Work to complete:
Transcribe the listing verbatim from the line with "Click the blue 'retrieve' highlighted word" to the line with "coord(565,10)", both lines included.
— start —
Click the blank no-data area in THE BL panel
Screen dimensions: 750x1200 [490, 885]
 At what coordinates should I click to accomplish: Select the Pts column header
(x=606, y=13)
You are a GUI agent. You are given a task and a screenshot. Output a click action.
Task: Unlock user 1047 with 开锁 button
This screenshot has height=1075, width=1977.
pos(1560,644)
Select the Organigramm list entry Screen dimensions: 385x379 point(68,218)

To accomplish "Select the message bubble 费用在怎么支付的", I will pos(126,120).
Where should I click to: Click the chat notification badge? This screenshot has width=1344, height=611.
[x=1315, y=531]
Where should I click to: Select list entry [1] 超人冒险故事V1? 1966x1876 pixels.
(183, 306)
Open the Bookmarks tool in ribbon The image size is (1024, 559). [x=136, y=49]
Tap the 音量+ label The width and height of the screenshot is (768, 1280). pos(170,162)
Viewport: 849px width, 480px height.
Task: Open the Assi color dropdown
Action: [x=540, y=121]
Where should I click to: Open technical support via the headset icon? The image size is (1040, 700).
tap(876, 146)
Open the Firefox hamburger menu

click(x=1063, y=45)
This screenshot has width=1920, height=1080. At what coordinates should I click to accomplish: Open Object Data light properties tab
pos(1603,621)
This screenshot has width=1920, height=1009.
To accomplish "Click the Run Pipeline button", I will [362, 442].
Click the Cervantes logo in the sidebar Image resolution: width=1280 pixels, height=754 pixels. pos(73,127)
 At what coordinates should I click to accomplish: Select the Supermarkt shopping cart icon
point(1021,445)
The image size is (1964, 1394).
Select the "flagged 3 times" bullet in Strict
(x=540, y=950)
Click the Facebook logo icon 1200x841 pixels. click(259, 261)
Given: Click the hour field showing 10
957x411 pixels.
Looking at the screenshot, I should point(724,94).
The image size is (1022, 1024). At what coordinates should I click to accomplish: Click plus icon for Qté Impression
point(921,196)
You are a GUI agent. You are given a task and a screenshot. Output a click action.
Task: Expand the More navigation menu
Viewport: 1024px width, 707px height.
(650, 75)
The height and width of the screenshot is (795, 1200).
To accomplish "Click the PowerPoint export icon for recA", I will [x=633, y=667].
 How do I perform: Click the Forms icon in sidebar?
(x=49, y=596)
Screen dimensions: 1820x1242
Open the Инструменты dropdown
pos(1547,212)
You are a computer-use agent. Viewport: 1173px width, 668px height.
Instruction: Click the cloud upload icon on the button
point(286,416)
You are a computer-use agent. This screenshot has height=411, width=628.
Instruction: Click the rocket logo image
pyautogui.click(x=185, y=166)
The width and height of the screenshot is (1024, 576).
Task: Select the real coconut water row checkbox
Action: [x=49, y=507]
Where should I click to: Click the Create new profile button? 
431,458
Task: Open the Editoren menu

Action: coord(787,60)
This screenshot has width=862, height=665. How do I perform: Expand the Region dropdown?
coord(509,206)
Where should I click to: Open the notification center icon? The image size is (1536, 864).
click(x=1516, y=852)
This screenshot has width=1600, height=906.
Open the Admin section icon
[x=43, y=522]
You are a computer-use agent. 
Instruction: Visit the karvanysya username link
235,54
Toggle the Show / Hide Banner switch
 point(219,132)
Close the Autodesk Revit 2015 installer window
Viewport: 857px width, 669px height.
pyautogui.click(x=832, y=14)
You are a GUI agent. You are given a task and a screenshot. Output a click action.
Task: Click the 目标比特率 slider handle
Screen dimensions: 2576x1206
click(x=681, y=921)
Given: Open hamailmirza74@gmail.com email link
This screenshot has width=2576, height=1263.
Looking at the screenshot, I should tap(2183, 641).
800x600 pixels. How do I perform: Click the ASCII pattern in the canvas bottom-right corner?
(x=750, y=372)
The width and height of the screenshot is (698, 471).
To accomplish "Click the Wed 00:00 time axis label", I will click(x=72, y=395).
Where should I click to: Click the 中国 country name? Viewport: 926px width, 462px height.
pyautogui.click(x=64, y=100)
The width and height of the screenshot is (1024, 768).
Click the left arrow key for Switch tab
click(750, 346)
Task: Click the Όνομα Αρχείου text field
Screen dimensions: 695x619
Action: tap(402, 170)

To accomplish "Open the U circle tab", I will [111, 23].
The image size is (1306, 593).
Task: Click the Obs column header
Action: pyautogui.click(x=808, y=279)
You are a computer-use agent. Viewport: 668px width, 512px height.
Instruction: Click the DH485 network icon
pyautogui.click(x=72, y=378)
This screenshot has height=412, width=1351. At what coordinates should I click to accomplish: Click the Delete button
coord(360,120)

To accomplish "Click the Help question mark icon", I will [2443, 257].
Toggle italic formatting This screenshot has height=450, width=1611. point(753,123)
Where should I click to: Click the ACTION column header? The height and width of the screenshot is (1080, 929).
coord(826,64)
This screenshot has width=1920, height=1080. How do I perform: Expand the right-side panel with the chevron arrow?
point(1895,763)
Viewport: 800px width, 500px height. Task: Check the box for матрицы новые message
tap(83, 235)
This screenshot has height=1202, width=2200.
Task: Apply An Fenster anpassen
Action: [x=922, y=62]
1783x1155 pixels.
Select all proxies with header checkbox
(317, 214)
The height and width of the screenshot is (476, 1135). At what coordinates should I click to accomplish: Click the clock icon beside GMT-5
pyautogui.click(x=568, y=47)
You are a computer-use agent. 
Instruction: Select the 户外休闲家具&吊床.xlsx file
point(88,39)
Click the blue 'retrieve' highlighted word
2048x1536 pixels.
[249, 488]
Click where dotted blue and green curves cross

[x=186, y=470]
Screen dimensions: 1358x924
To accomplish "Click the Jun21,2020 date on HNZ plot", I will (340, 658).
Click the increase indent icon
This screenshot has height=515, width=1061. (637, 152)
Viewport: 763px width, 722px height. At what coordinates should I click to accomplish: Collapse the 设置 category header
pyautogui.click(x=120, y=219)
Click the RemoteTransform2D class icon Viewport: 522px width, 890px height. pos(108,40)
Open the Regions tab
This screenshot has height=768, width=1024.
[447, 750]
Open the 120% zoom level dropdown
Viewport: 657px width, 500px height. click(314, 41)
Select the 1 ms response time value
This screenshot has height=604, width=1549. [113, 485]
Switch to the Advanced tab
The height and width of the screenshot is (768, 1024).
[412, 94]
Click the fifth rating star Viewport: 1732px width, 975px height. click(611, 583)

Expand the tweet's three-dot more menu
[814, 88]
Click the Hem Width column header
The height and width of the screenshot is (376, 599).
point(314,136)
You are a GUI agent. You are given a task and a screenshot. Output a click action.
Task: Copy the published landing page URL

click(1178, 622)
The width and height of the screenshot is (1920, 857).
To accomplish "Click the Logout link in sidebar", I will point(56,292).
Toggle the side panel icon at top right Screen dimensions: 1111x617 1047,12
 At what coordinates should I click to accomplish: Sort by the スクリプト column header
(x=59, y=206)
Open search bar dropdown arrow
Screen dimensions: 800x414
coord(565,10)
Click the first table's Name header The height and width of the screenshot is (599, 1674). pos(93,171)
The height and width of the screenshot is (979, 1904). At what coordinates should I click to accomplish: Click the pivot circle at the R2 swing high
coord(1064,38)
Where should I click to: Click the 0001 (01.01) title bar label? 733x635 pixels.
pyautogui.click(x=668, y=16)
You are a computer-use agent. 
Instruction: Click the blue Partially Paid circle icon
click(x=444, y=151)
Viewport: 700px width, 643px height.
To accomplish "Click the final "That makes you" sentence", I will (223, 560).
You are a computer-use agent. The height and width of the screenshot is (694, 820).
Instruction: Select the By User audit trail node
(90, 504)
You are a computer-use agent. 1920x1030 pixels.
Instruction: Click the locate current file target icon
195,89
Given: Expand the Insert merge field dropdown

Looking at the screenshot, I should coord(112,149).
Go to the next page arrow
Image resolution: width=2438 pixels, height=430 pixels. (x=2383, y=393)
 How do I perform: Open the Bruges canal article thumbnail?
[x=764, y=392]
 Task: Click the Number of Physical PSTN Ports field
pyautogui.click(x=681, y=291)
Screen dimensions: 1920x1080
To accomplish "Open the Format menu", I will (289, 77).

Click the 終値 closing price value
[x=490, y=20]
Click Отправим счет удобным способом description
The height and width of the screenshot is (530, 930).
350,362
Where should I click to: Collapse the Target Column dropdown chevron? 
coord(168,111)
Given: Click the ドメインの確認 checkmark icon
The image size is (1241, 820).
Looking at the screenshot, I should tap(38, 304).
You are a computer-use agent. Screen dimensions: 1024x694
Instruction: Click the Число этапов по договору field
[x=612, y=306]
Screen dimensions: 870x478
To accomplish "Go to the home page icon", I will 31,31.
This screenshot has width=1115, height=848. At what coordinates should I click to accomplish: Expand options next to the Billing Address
— end —
Reply:
Click the blue 'retrieve' highlighted word
2048x1536 pixels.
[249, 488]
Click where dotted blue and green curves cross

[x=186, y=470]
Screen dimensions: 1358x924
To accomplish "Click the Jun21,2020 date on HNZ plot", I will (340, 658).
Click the increase indent icon
This screenshot has height=515, width=1061. (637, 152)
Viewport: 763px width, 722px height. At what coordinates should I click to accomplish: Collapse the 设置 category header
pyautogui.click(x=120, y=219)
Click the RemoteTransform2D class icon Viewport: 522px width, 890px height. pos(108,40)
Open the Regions tab
This screenshot has height=768, width=1024.
[447, 750]
Open the 120% zoom level dropdown
Viewport: 657px width, 500px height. click(314, 41)
Select the 1 ms response time value
This screenshot has height=604, width=1549. [113, 485]
Switch to the Advanced tab
The height and width of the screenshot is (768, 1024).
[412, 94]
Click the fifth rating star Viewport: 1732px width, 975px height. click(611, 583)

Expand the tweet's three-dot more menu
[814, 88]
Click the Hem Width column header
The height and width of the screenshot is (376, 599).
point(314,136)
You are a GUI agent. You are given a task and a screenshot. Output a click action.
Task: Copy the published landing page URL

click(1178, 622)
The width and height of the screenshot is (1920, 857).
To accomplish "Click the Logout link in sidebar", I will point(56,292).
Toggle the side panel icon at top right Screen dimensions: 1111x617 1047,12
 At what coordinates should I click to accomplish: Sort by the スクリプト column header
(x=59, y=206)
Open search bar dropdown arrow
Screen dimensions: 800x414
coord(565,10)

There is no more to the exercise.